Prompt: Stop after the line that contains "Download (6MB) (141, 1634)". Until then, retype each line of the entries exactly from the first one, skipping pictures.

Saved entries
-=-=-

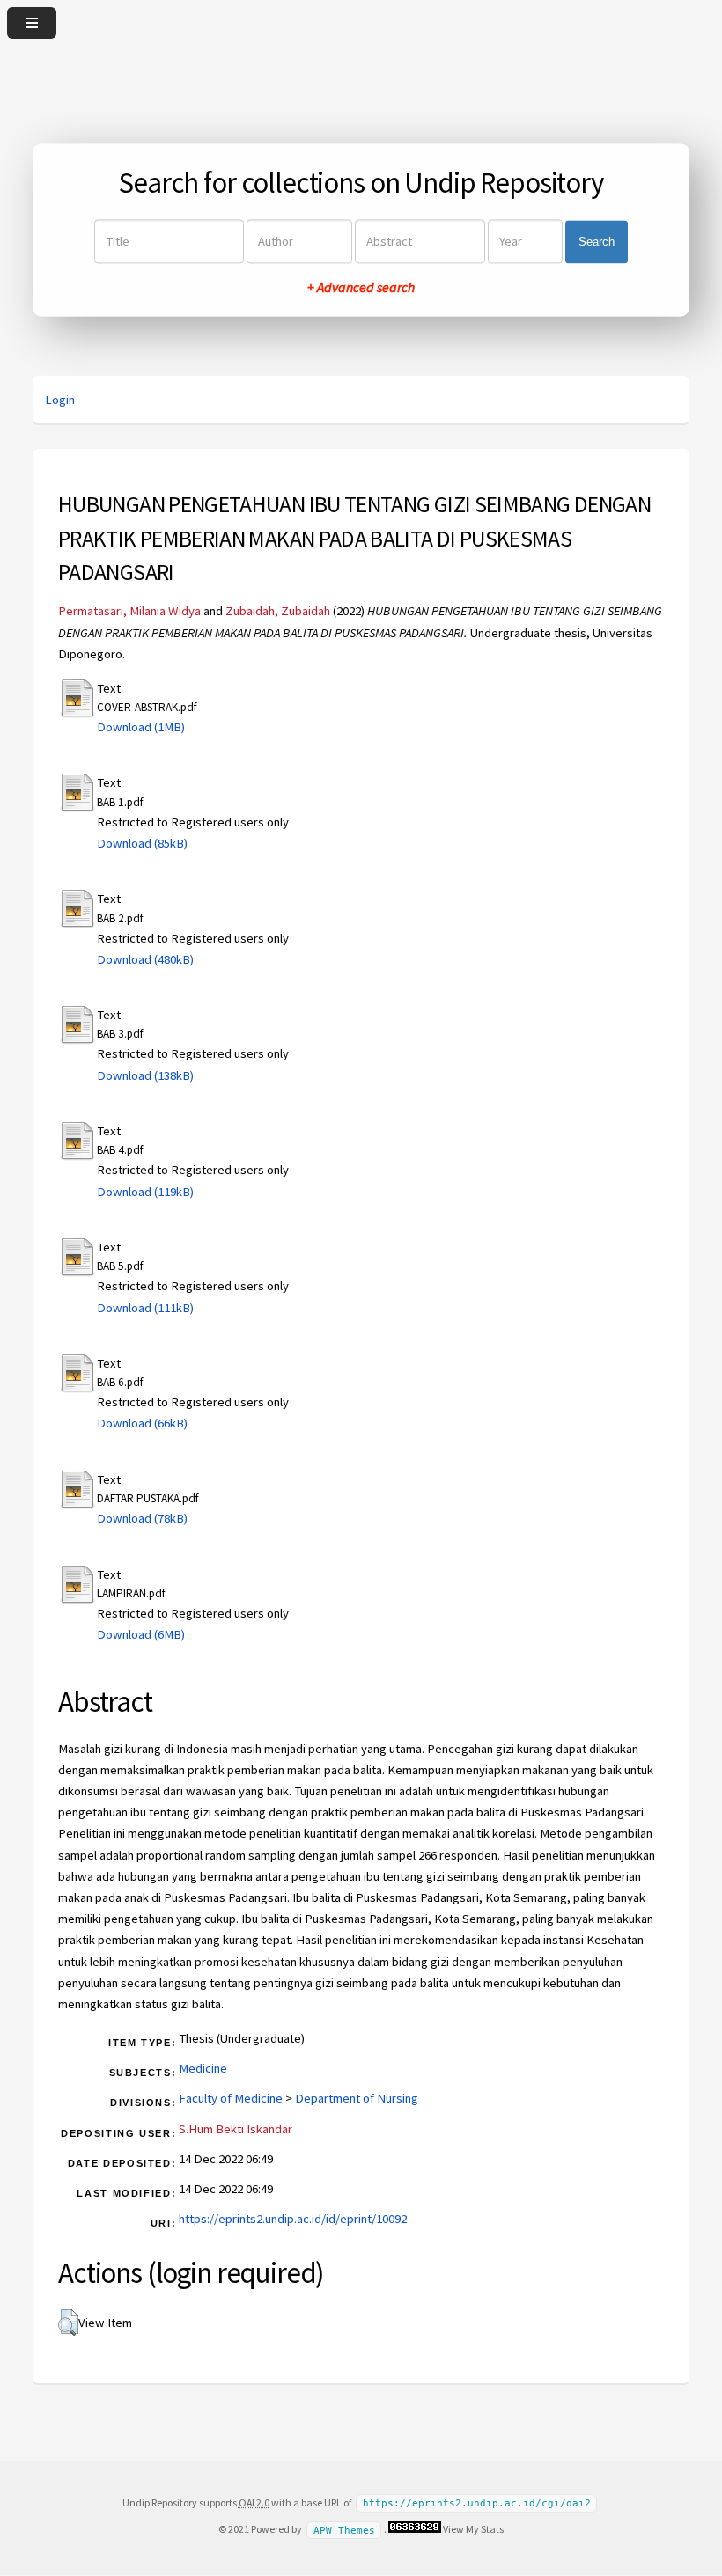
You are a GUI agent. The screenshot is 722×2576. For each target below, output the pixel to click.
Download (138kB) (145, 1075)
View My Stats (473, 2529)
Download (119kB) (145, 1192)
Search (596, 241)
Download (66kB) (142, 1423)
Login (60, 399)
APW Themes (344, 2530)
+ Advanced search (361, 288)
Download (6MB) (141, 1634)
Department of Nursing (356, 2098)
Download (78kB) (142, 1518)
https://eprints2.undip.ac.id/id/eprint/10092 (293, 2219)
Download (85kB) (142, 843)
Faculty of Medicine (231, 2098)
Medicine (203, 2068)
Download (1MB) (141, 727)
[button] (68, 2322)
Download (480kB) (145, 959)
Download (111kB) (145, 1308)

-=-=-

Task response:
You are a GUI agent. The screenshot is 722×2576. For each target below, output the pixel to click.
Download (138kB) (145, 1075)
View My Stats (473, 2529)
Download (119kB) (145, 1192)
Search (596, 241)
Download (66kB) (142, 1423)
Login (60, 399)
APW Themes (344, 2530)
+ Advanced search (361, 288)
Download (6MB) (141, 1634)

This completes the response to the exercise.